Questions to Help you Find Your True View
The following tips come from David Perkins' excellent book
"The
Intelligent Eye," (p. 52-53) If you are interested, you can read
Chapter One, "Art and the Art of Intelligence".
Note: The linked works go to a dictionary definition.
Specifically, you might try these questions suggested by Perkins:
- Ask "What's going on here?"
- If there's an event of story you haven't figured out, do so.
- Look for surprises.
- Is there a startling color, an odd object, an unexpected
relationship? Where and how does the work surprise you, in big
ways or little ways?
- Look for mood and personality.
- What mood or personality does the work project? Never mind if
it doesn't show a person or animal. Strong moods or personalities
often shine through abstract works, landscapes, or still lifes.
- Look for
symbolism
and meaning.
- Does the artist have a message? What might it be?
- Look for motion.
- Many works depict motion directly and vividly - running
horses, a bird in flight. Others do not represent action, but the
lines, the texture, the
spatial
form, carry a message of motion [or
rhythm] anyway.
- Look for capturing a time or place.
- Many works engulf the viewer in a very specific
spatial
and
temporal
locus:
for example, Paris in the fog, 1890.
- Look for cultural or historic connections.
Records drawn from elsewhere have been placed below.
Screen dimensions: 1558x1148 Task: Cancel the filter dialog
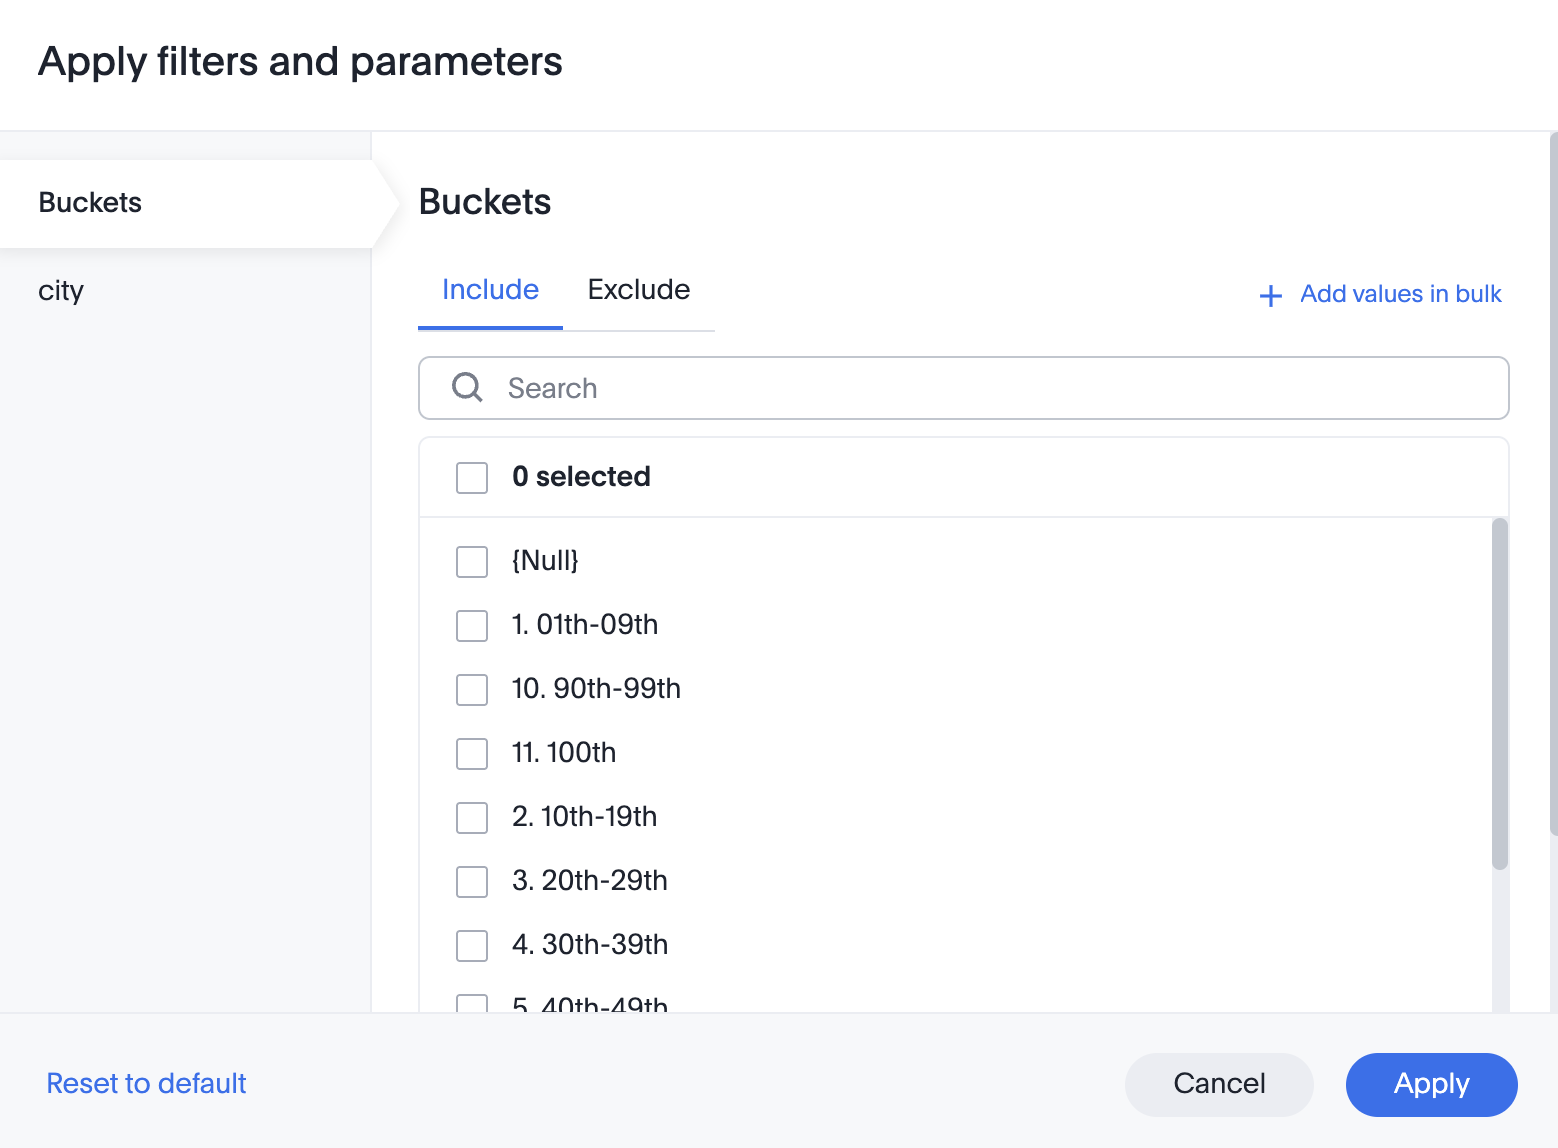coord(1218,1084)
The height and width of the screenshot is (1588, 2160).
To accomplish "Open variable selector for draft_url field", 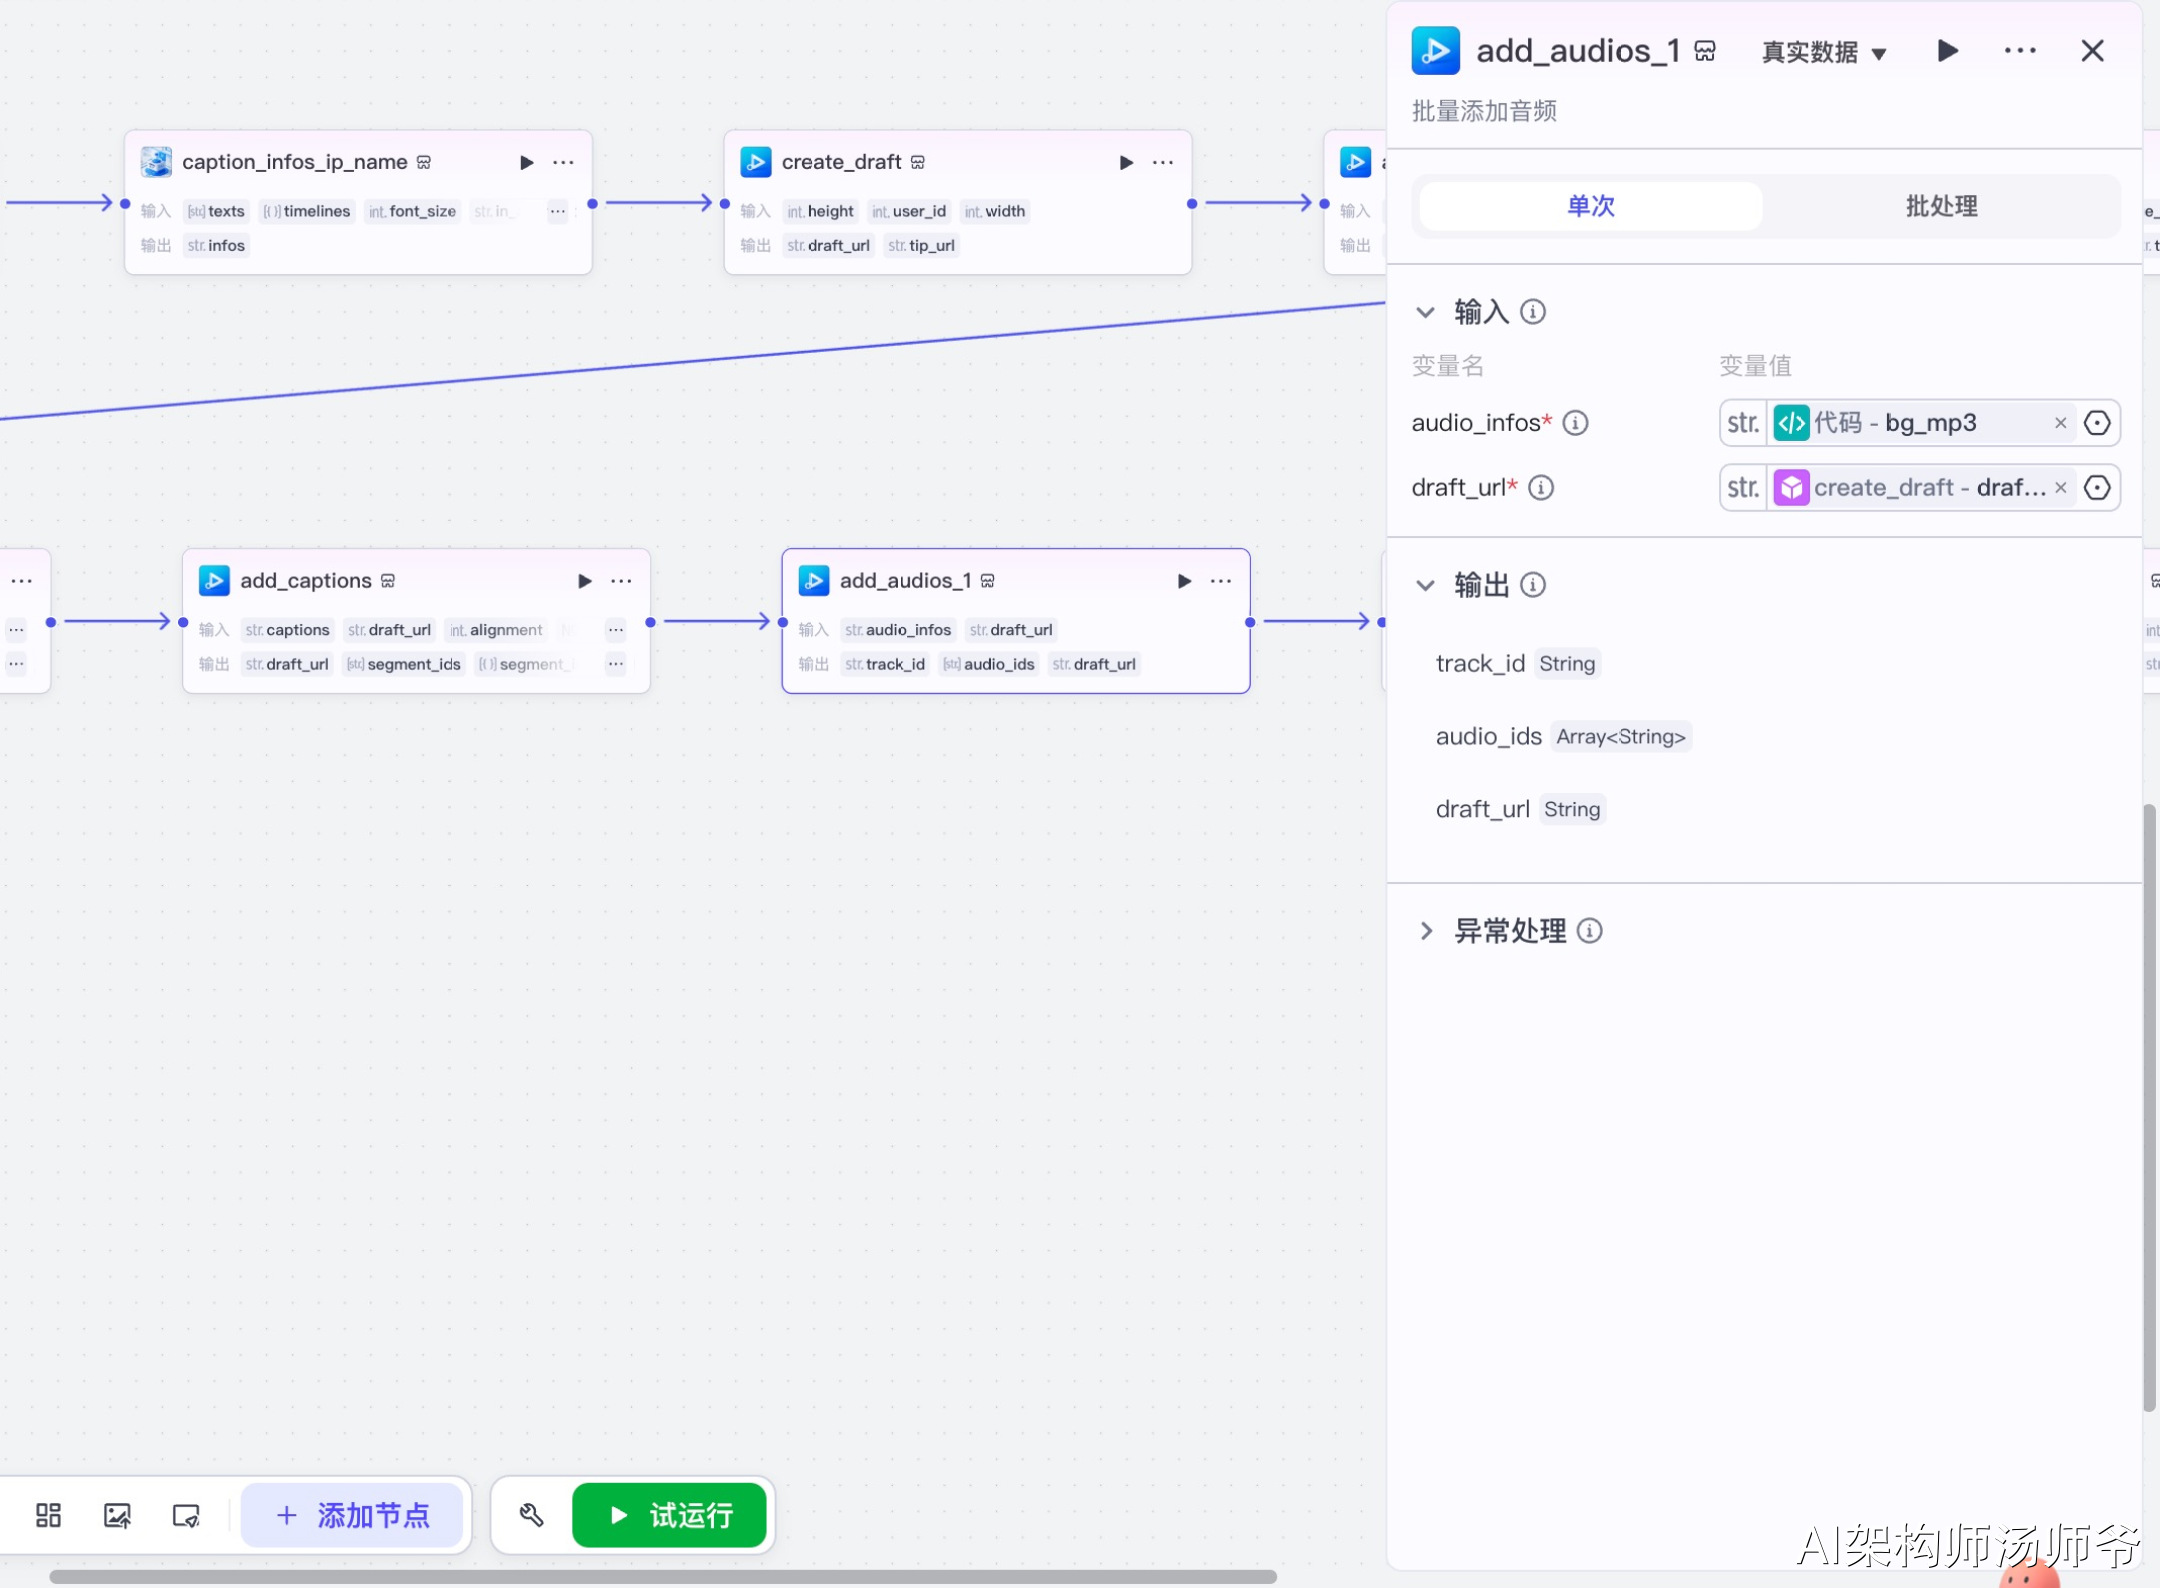I will point(2097,488).
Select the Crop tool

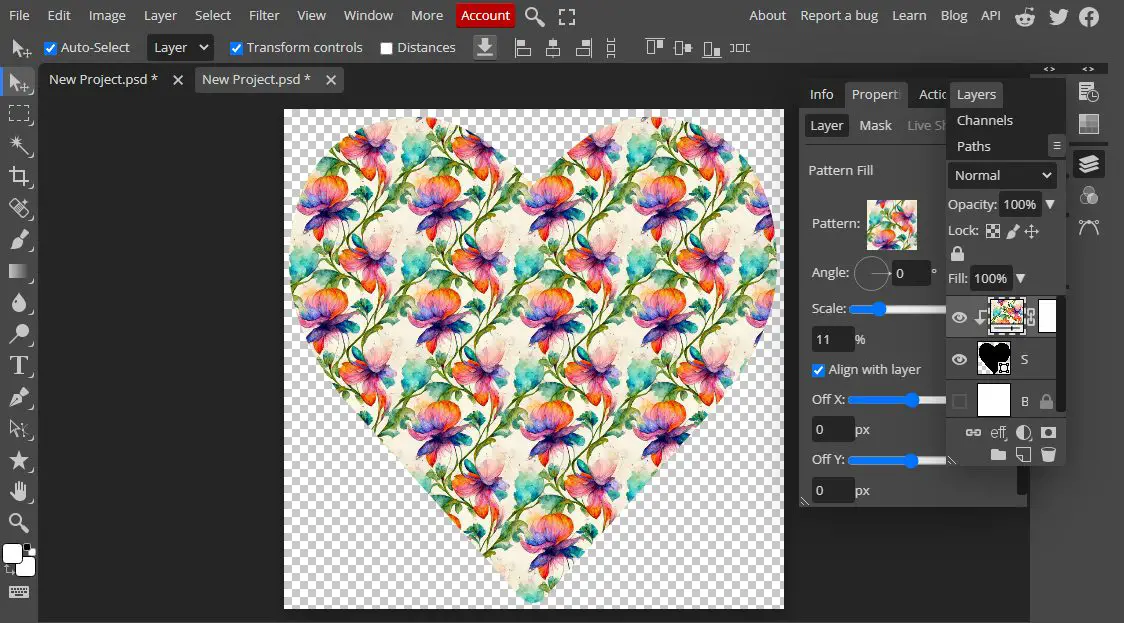point(20,177)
- Something like, "the car as central to the American way of
life."
- Look for space and negative space.
- Sculpture and many works of art on a two-dimensional surface
represent bodies in space. Look for the shapes of the bodies, and
the shape of the space itself, including the space around the
objects, often called the "negative space."
- Look for specific "technical" dimensions.
- Ask yourself to notice colors and how they relate; the major
shapes and how they balance or unbalance one another; the use of
line, jagged, smooth, quick, careful. (These refer to the
"Elements of Design" displayed
in the "Eyes on Art" Visual Glossary.)
- Shift your scale.
- Look for the big things, the small things, overall structure,
detail.
- Look for
virtuosity.
- What features of the work appear really hard to do? What
features appear easy but might actually be hard?